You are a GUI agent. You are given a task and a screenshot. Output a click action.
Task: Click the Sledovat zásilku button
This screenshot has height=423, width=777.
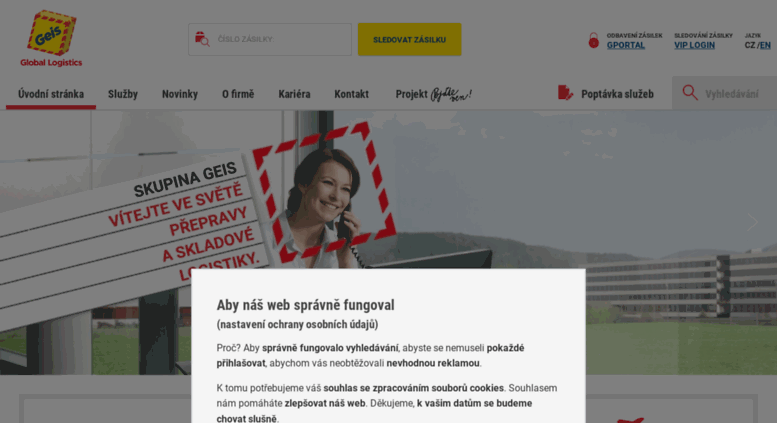point(409,39)
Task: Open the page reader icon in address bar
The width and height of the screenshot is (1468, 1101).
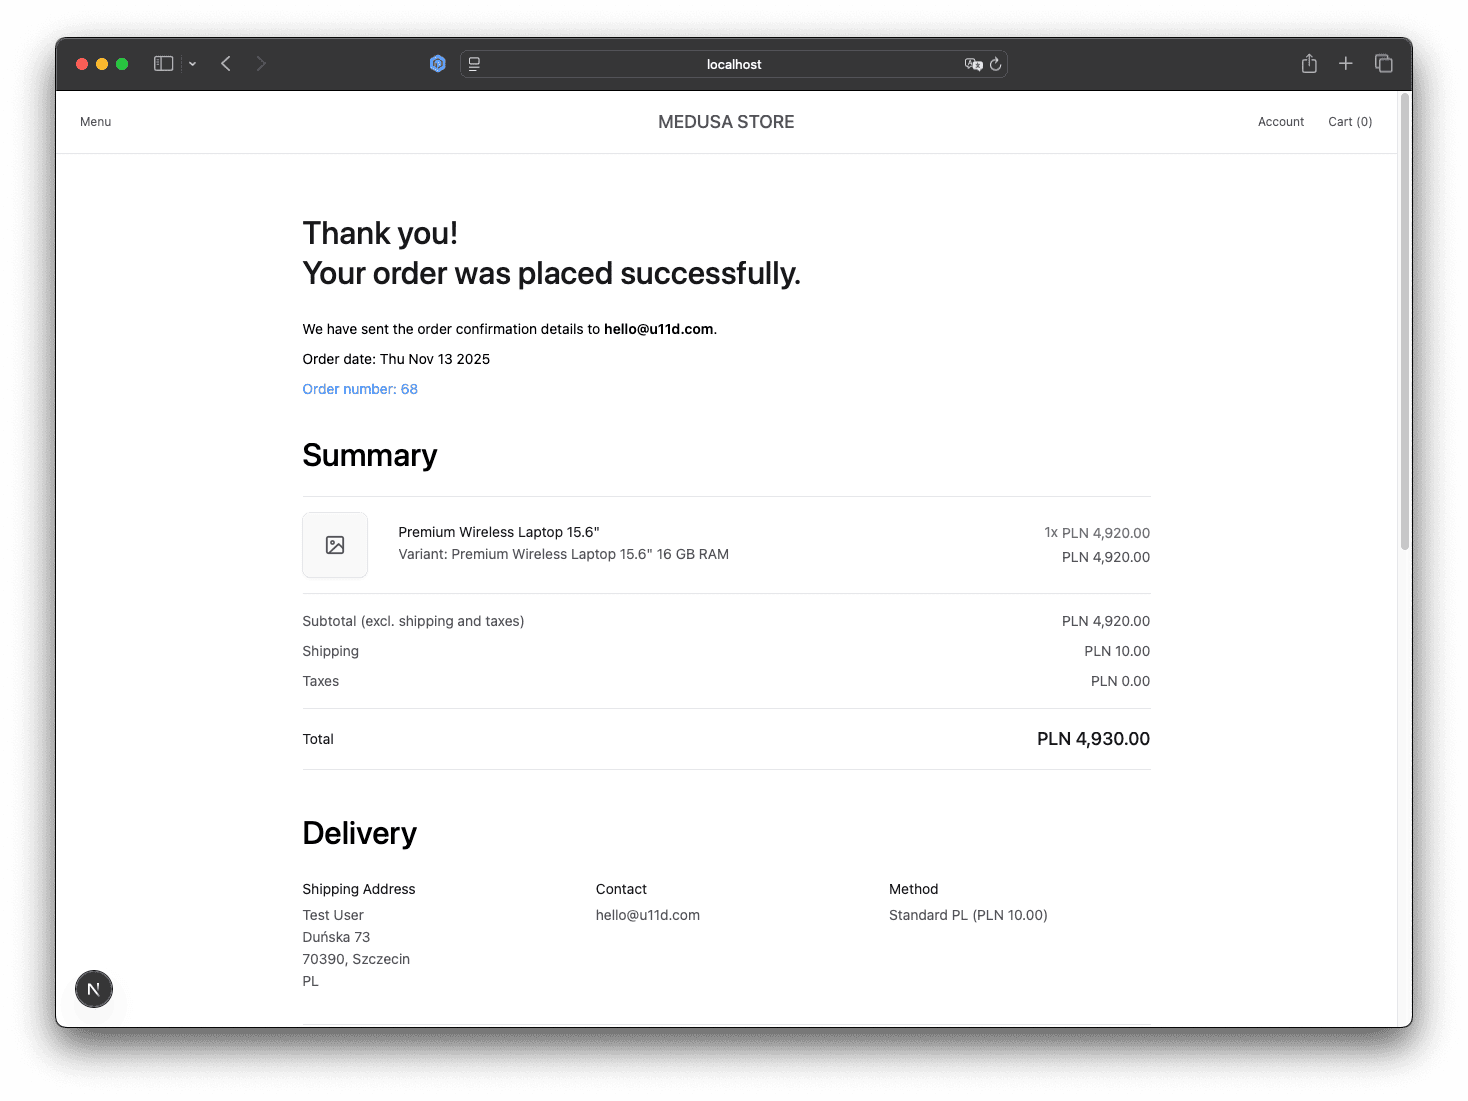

WHAT THE TASK ASKS> Repeat the listing word for word, and skip every picture it contains.

SOLUTION FOR THIS EXERCISE>
You are a GUI agent. You are given a task and a screenshot. Output a click action.
Task: Click the Sledovat zásilku button
This screenshot has height=423, width=777.
point(409,39)
Task: Open the page reader icon in address bar
The width and height of the screenshot is (1468, 1101).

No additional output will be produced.